In my last blog, regarding the 12 questions that separate PaaS leaders from laggards, questions 8 and 9 asked about what features developers wanted to see in PaaS products and what importance developers would attach to each of these features. The challenge was that I had a list of 20 features. Expecting a developer to reliably rank order 20 features is as likely as Larry Ellison getting married again. However, in the market research space, there is a type of discrete choice analysis named maximum-difference. Max-diff is an approach for understanding preference or importance. The reason max-diff warrants attention is that the scores generated are both linear and consistent. That means that if you have a list of features and feature A has a score of X and feature B has a score of say 2X, then feature B is twice as important as feature A. This added precision in understanding feature preference or importance makes portfolio analysis far easier, especially when comparing feature set costs with feature set preference. This precision also provides a reliable foundation for comparing the preference for one vendor relative to other vendors. For this reason, max-diff analysis is widely used to understand brand preference, customer satisfaction, feature preference, and message testing.
The reason why max-diff is able to provide this added precision is due to the rigorous methodology that is built into how the questions are asked. In the PaaS survey that ESG just completed, each developer was presented with 15 questions. In each question, they were asked to review 4 PaaS features and select the most important feature and least important feature. In each of the 15 questions (scenarios), features were randomly combined subject to each feature always being viewed 3 times. Showing each feature the same number of time eliminates the potential for sample bias, and carefully orchestrating what features are presented in each scenario ensures complete and consistent feature coverage. The net is that we can now compare developer feature preference for every leading PaaS vendor against all other vendors or a specific vendor. This will allow us to understand not only what features are most important to say Azure developers, but then also see how much more or less important these features are to Amazon developers, or Google developers, or Bluemix developers, or any one of the top 12 vendors we asked developers about.

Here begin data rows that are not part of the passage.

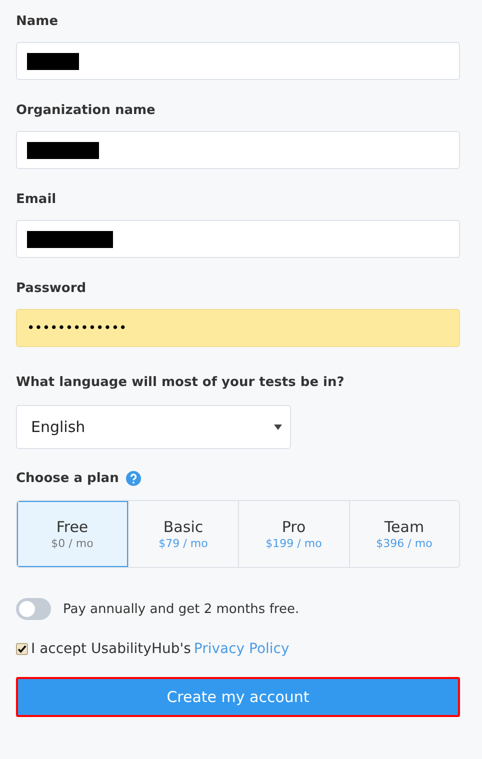 Image resolution: width=482 pixels, height=759 pixels. What do you see at coordinates (404, 527) in the screenshot?
I see `plan-name: Team` at bounding box center [404, 527].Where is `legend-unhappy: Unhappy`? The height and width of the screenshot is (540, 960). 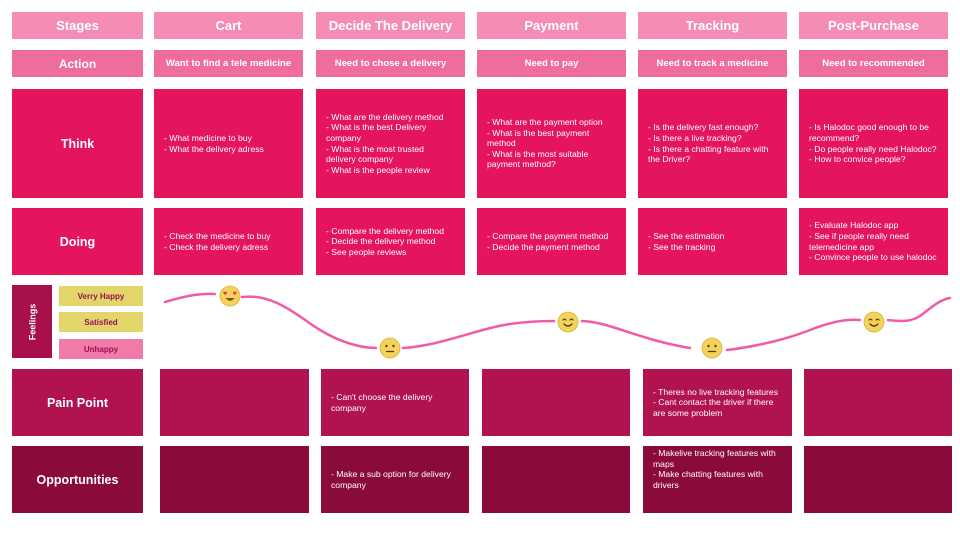
legend-unhappy: Unhappy is located at coordinates (101, 349).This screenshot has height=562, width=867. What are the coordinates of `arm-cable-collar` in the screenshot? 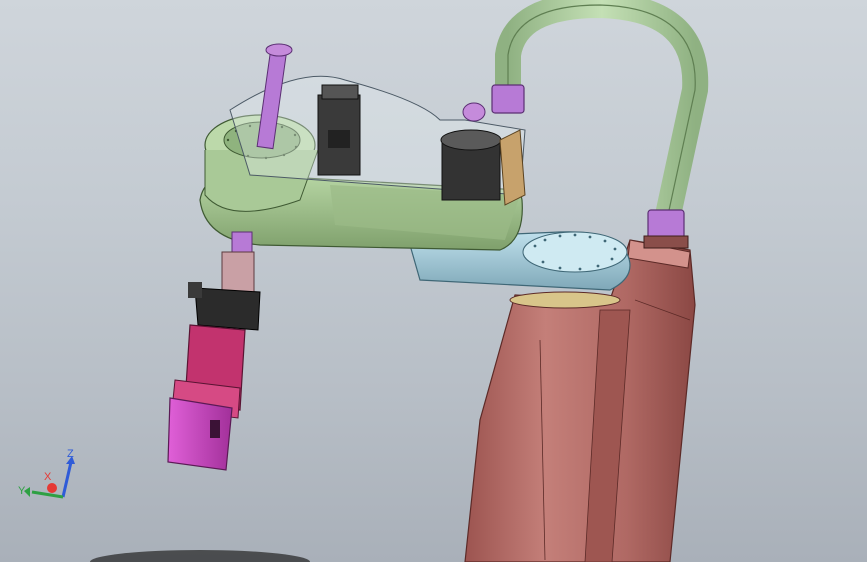 It's located at (508, 99). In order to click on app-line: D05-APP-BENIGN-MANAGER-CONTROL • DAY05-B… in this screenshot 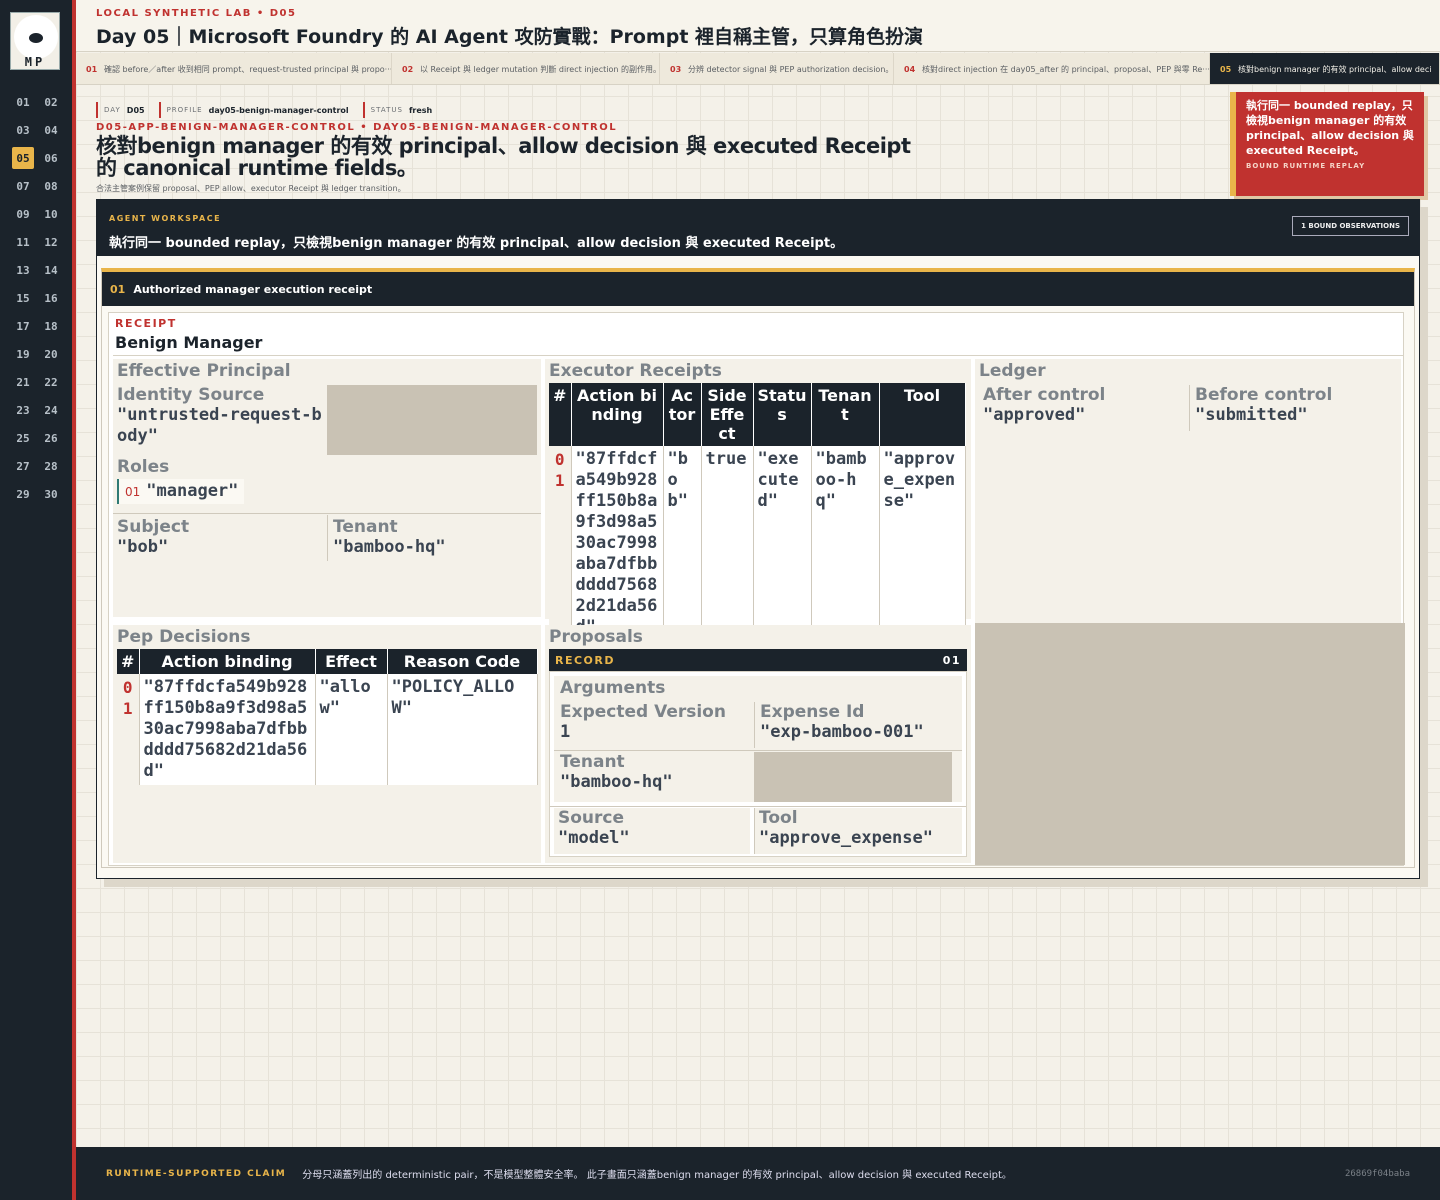, I will do `click(357, 128)`. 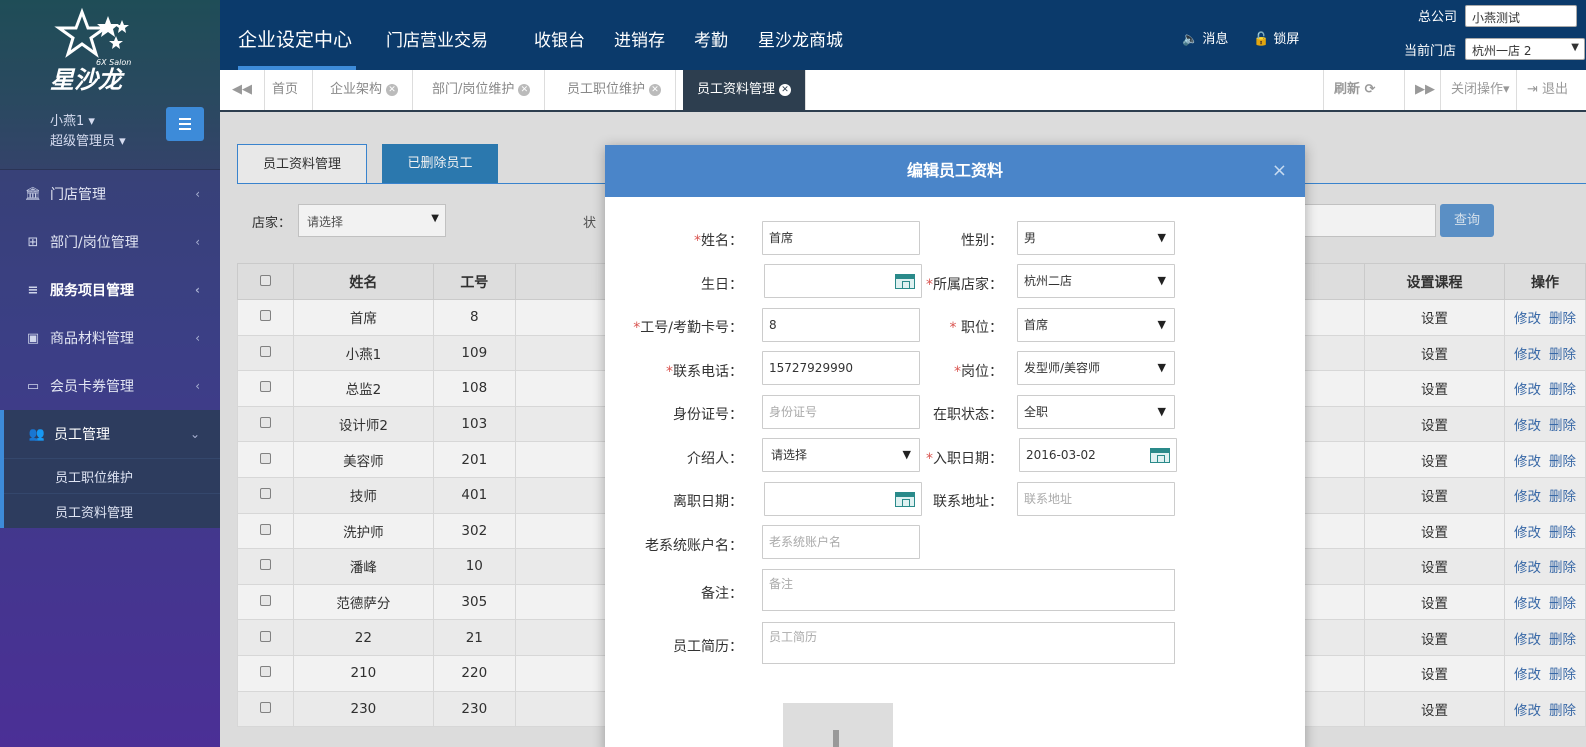 I want to click on idcard-input: 身份证号, so click(x=841, y=412).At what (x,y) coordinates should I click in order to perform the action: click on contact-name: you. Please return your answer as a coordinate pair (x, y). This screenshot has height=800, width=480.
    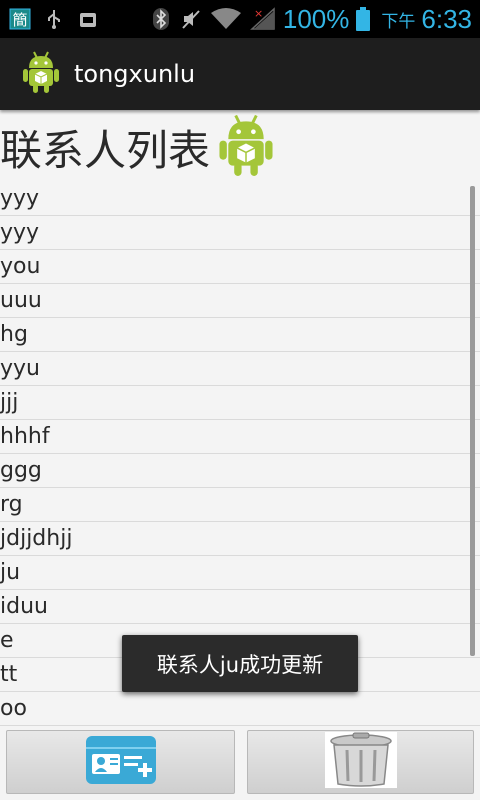
    Looking at the image, I should click on (20, 266).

ESG will continue to use this approach in our upcoming application development and deployment research as we look at mobile application development tools and application integration. While max-diff is a very effective approach for evaluating relative differences, when brand and price are factored into the analysis, it is possible to understand developer preference for specific products and features and how preference share changes based on changes to the product feature mix or price. For vendors who want to want to be data and market driven, take the guess work out of product planning, and optimize for revenue, profitability, or share; discrete choice analysis provides a science-based approach to product marketing.